### Data section
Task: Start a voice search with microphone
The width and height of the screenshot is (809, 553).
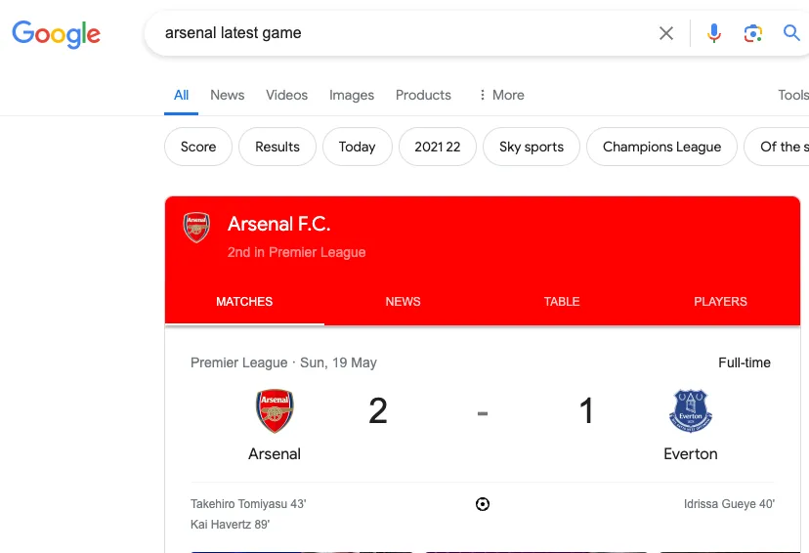Action: point(714,33)
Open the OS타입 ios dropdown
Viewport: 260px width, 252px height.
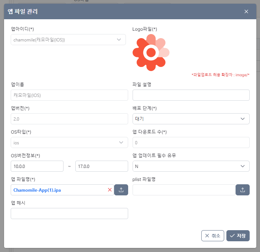tap(69, 142)
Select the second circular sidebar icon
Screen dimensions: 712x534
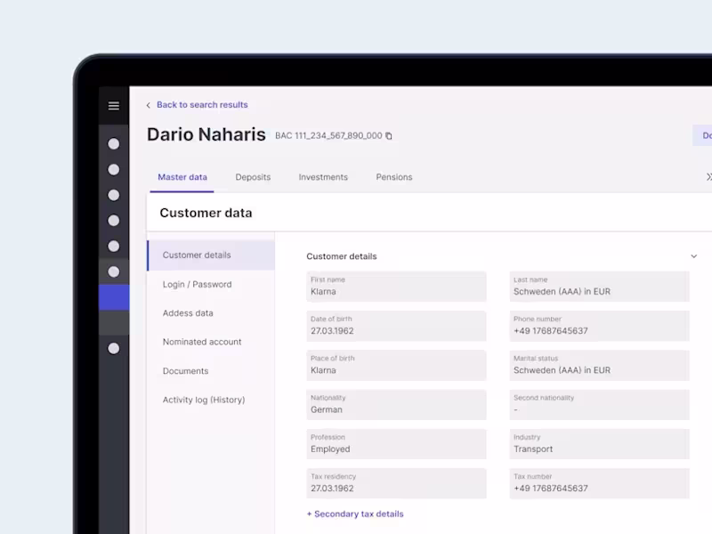click(x=113, y=169)
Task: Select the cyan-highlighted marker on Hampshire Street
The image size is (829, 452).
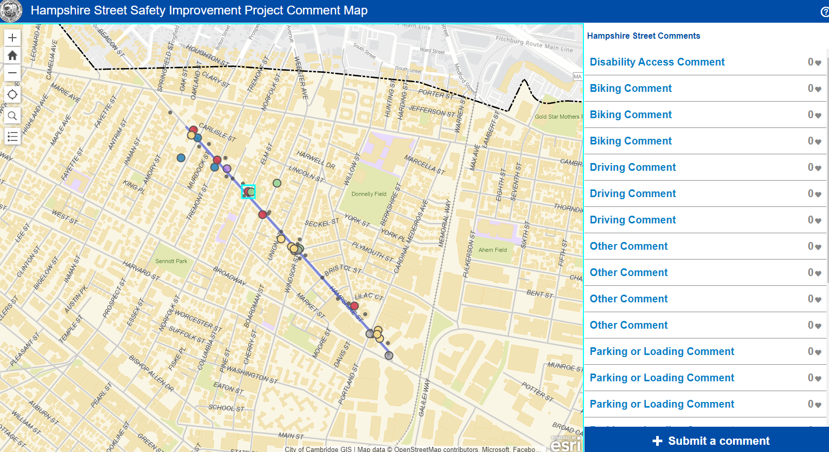Action: point(249,192)
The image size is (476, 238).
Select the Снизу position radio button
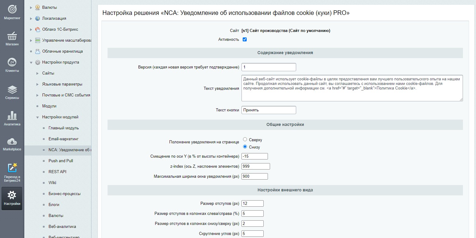pos(245,147)
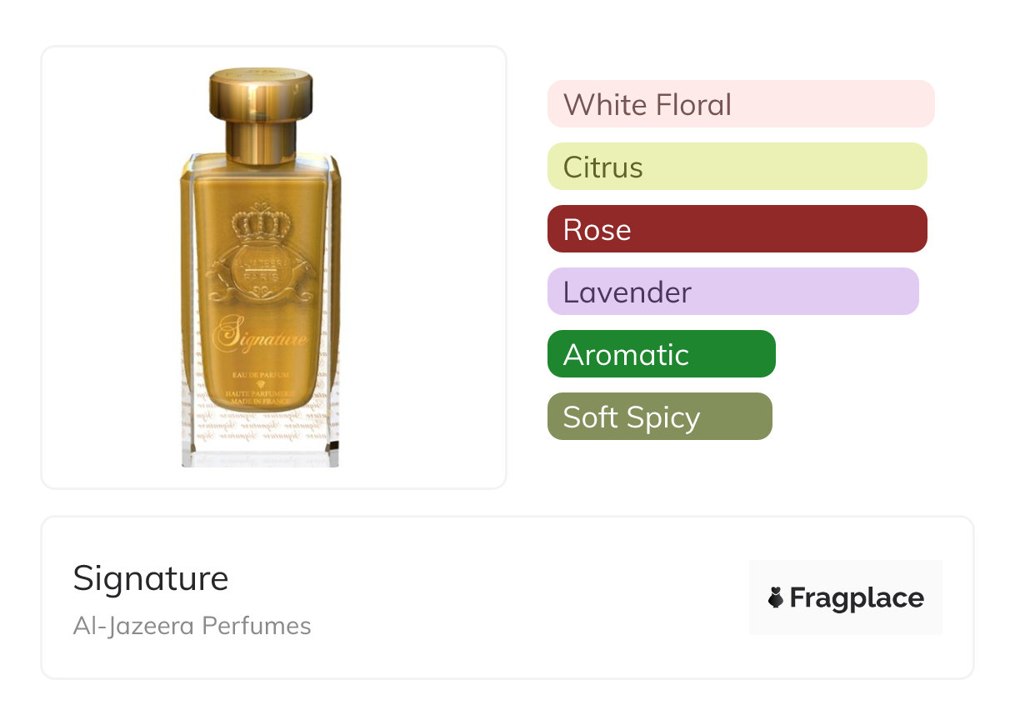1015x720 pixels.
Task: Open the Signature perfume title
Action: [151, 578]
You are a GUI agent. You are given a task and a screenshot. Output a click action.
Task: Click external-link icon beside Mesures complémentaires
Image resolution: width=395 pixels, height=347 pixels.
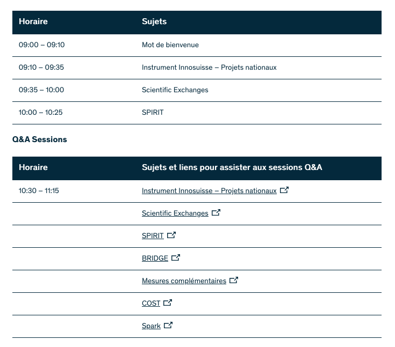click(x=234, y=280)
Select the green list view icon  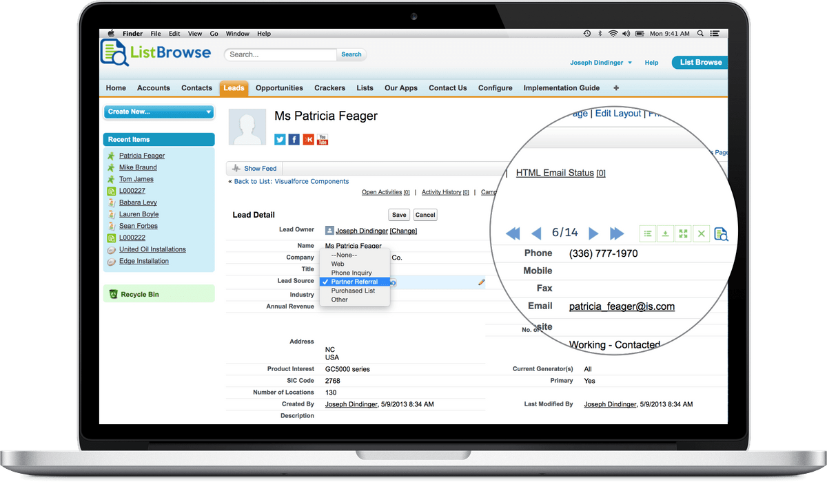click(648, 233)
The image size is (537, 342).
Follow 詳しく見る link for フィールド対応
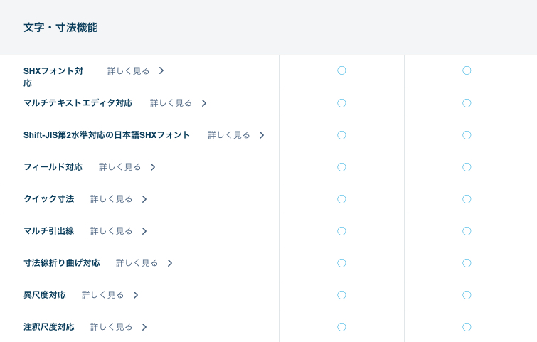[x=120, y=167]
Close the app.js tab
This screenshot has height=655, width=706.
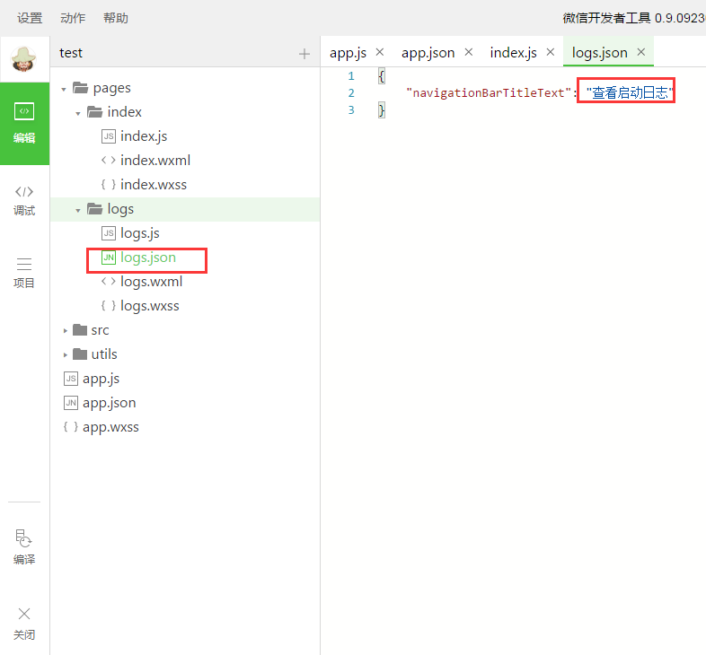tap(379, 52)
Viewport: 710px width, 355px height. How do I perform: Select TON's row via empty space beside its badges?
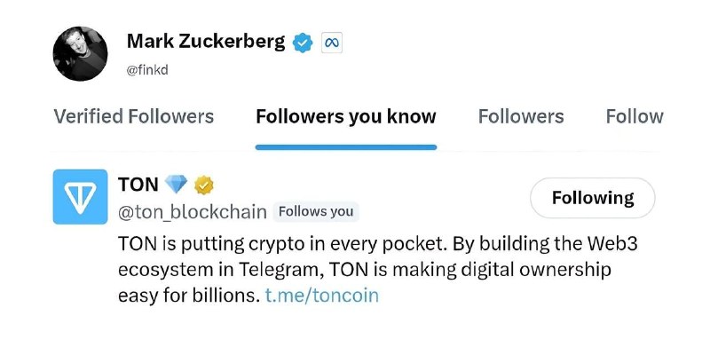coord(371,185)
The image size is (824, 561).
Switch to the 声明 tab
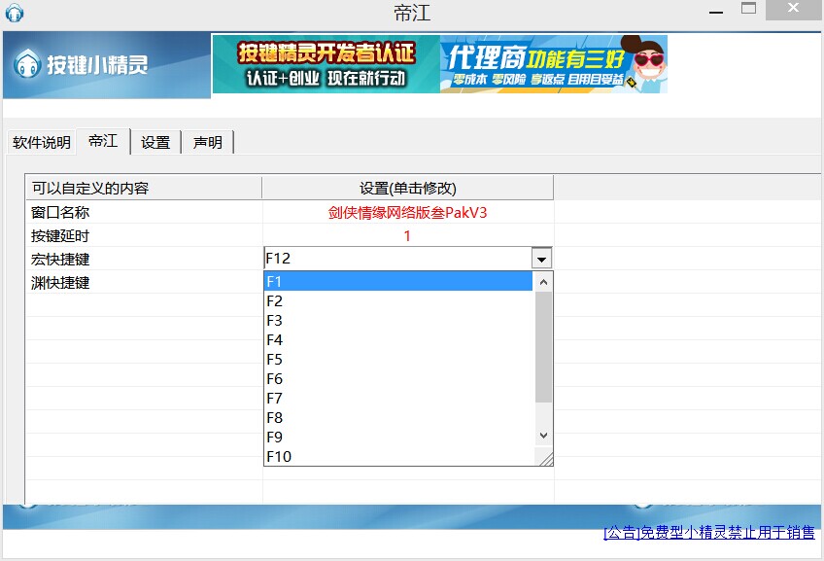pyautogui.click(x=207, y=142)
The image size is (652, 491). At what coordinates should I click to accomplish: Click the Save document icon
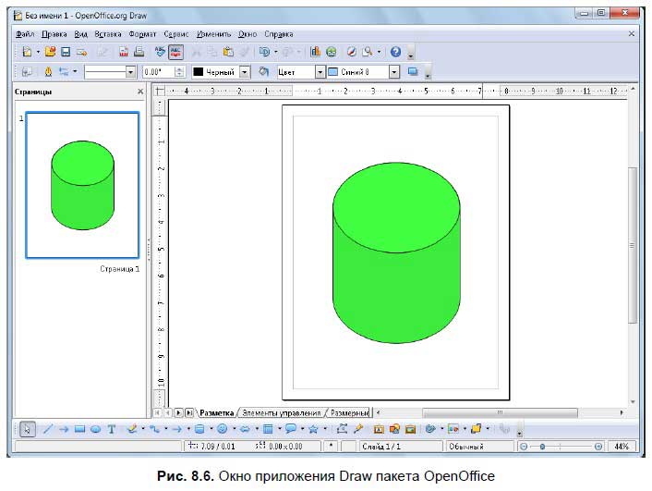coord(66,53)
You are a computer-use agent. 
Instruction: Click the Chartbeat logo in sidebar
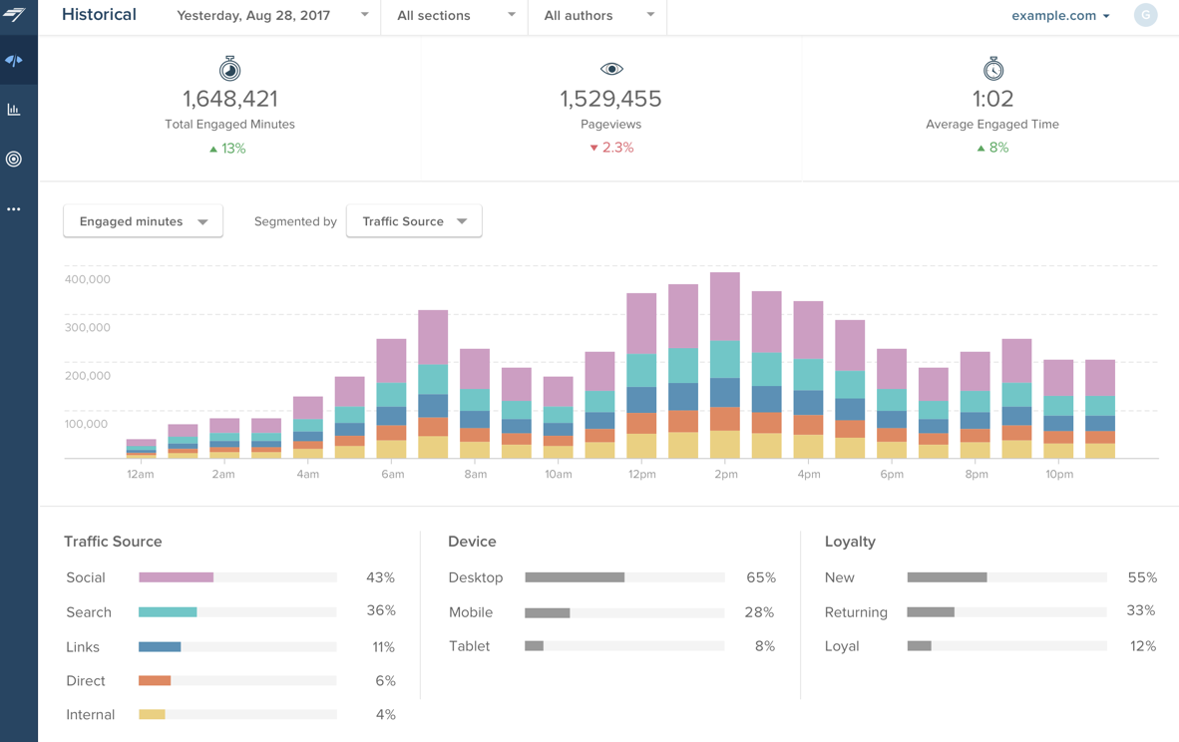coord(15,14)
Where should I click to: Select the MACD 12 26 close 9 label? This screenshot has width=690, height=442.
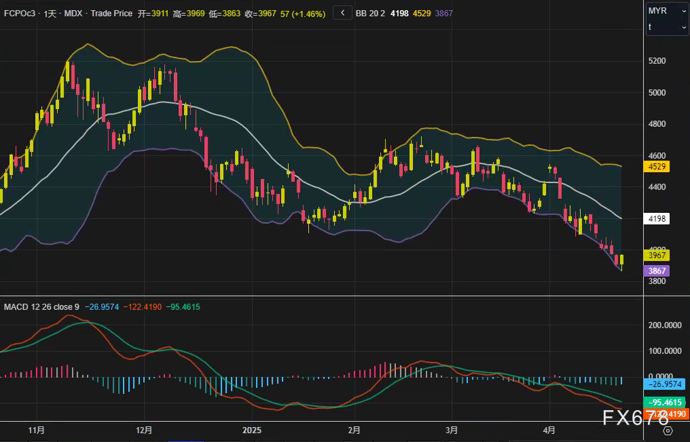41,307
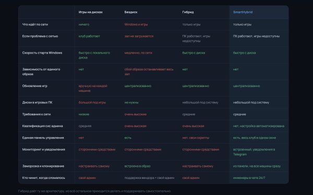Click 'Windows и игры' cell in Бездиск column
The height and width of the screenshot is (195, 313).
[136, 25]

### Task instructions
How many of the lines in these entries hold "agent"? Report only the count.

### Problem solution
2